CAD Manager's Newsletter (#386)

27 Jun, 2017 By: Robert Green

Get a Grip on the Cloud

If you're trying to make smart choices about cloud technologies for your company, don't base your decisions on hype and hearsay — start by understanding real-world benefits and liabilities.

Editor's Note: This column kicks off Cadalyst's Summer on the Cloud, during which we'll explore some of the benefits and challenges of cloud technology for CAD. Over the next few months, you'll find more cloud coverage in future installments from Robert Green, in Alex Herrera's Herrera on Hardware column, in the Cadalyst Library, and more!

Summer on the Cloud

Believe it or not, the term the cloud has been bandied about in information technology circles for nearly 10 years now, and the idea of CAD running on the cloud has been discussed for almost as long. During this cloudy decade, we've heard plenty of hype from the cloud hardware and software companies, but specifics have often been lacking. It's no wonder that the cloud remains such a confusing concept.

In this edition of the CAD Manager's Newsletter, we'll explore a general framework for what CAD in the cloud might mean for different types of companies, define some terms, and explore what the relative benefits and limitations might be. Here goes.

What Is the Cloud?

A good question — that has multiple answers. Perhaps the simplest answer is to say that the cloud is a collection of computing resources that are located somewhere other than your desktop, and are accessed via an Internet or virtual private network (VPN) connection. Practically speaking, cloud-based resources can include any of the following:

Network storage. Think applications like Dropbox or OneDrive that provide storage for your files on a remote server. Costs are typically computed in terms of terabytes per year, per user.

Dedicated servers. More than just network storage, a dedicated server can host company-specific SQL databases that require special server configurations without being located at your company's offices. Costs typically depend on the number of users connected to the server and total amount of storage, and are computed on a per-year basis.

Software as a Service (SaaS). Any software application that is centrally hosted on a remote server and subscribed to (rented) for a fixed period of time can be described as SaaS. The user never owns the software, and no usage rights remain after the subscription period ends. Costs are typically based on the number of users and computed on monthly or annual rental periods.

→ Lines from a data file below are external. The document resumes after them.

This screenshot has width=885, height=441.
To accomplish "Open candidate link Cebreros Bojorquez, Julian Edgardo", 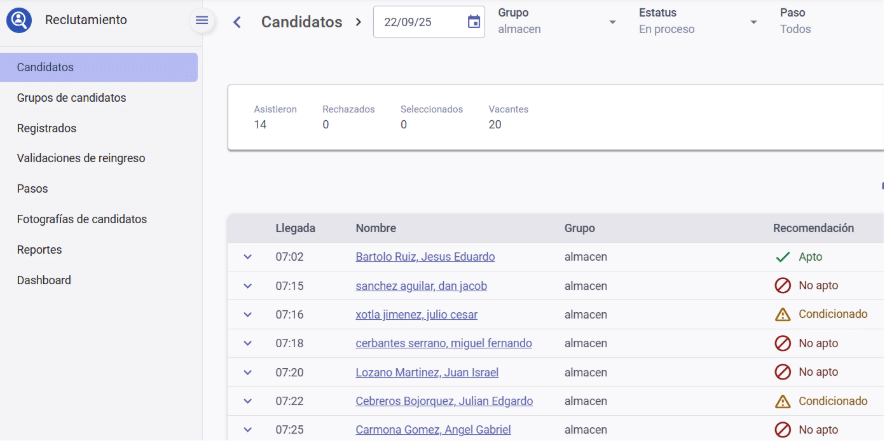I will tap(444, 401).
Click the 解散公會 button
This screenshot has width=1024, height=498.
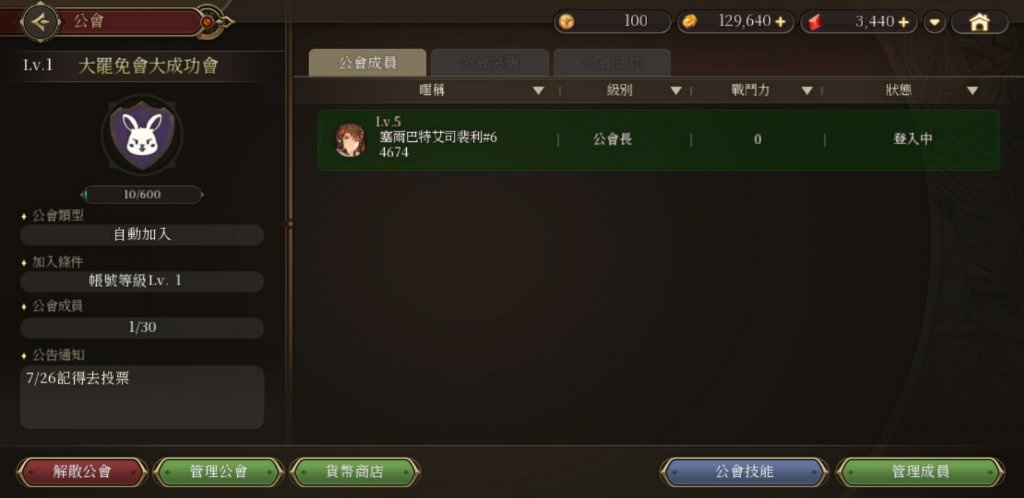click(x=82, y=472)
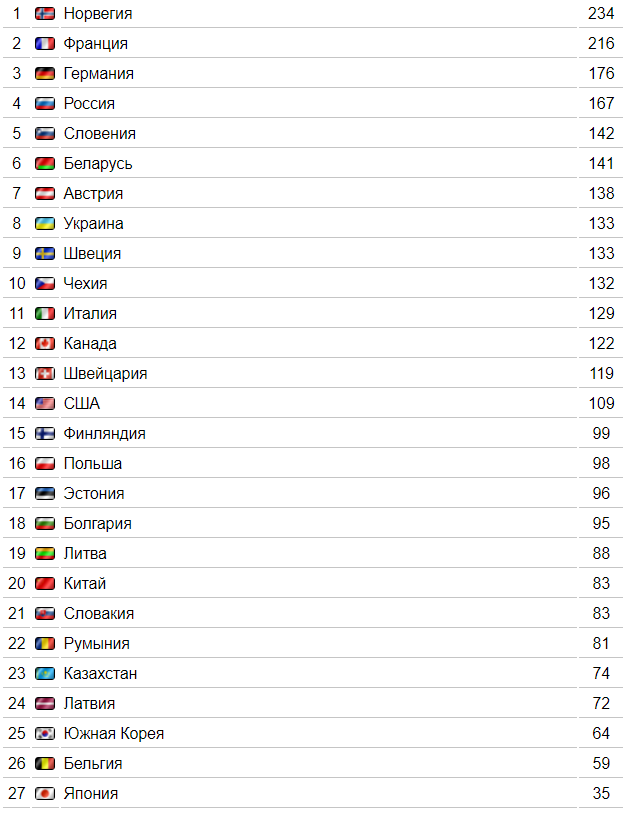638x814 pixels.
Task: Click the Japan flag icon
Action: (45, 794)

Licensing servers. Not exactly like SaaS, but similar. In this case, software tools are installed on the user's machine, but the right to run the software is validated by a licensing server maintained at the software company's offices.

Remote workstations. Rather than having a powerful CAD workstation at the user's desk, a low-powered computer with basic graphics connects to a workstation that resides in a remote data center. These remote workstations could be owned and housed by the user's company, or they could be leased from a workstation provider who maintains them at their location.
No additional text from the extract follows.